- Required work
Copy the records character for character, from the line containing "This screenshot has height=481, width=710." up to and including the line containing "tap(1240, 12)".
--- start of Data extract ---
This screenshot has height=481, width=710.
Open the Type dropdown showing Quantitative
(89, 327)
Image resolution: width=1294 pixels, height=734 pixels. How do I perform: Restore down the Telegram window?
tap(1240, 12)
--- end of Data extract ---
--- start of Data extract ---
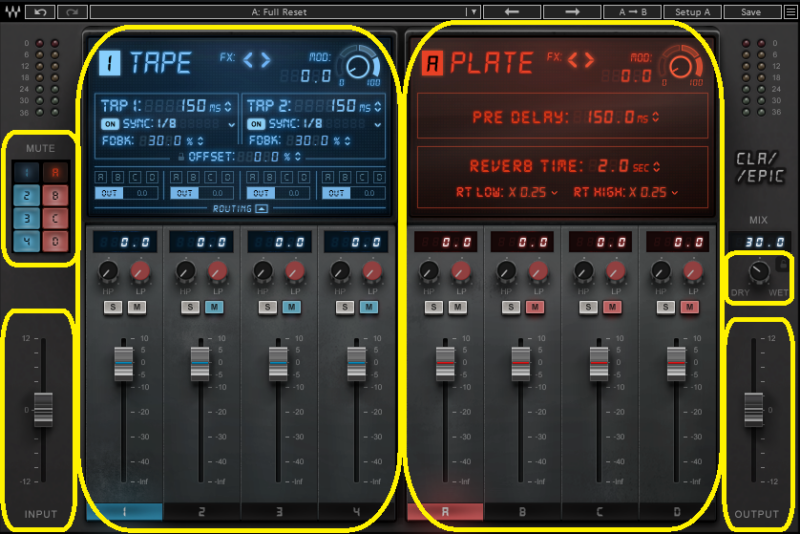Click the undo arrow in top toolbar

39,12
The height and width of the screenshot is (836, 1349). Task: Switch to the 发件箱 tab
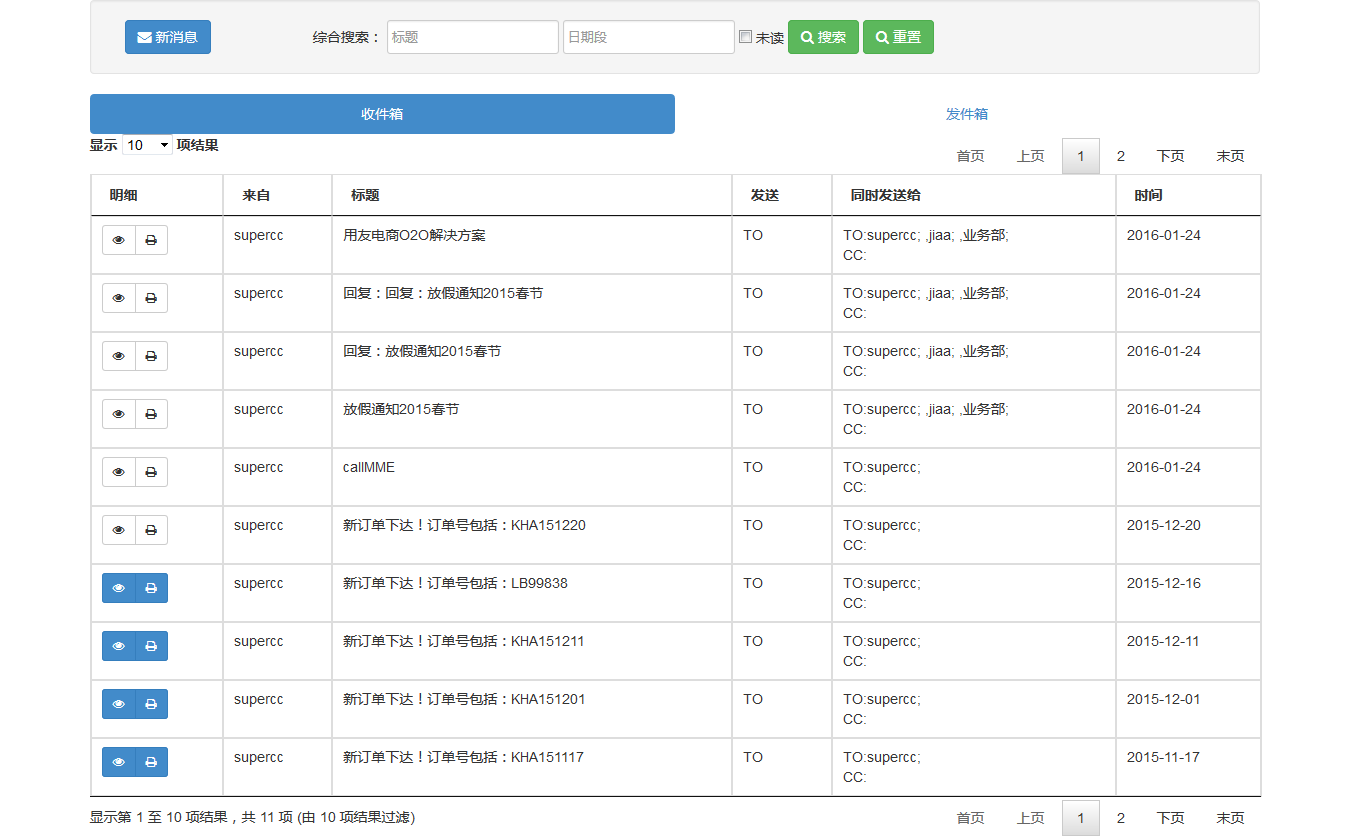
--- end of Data extract ---
- Response for this exercise
This screenshot has height=481, width=710.
Open the Type dropdown showing Quantitative
(89, 327)
Image resolution: width=1294 pixels, height=734 pixels. How do I perform: Restore down the Telegram window?
tap(1240, 12)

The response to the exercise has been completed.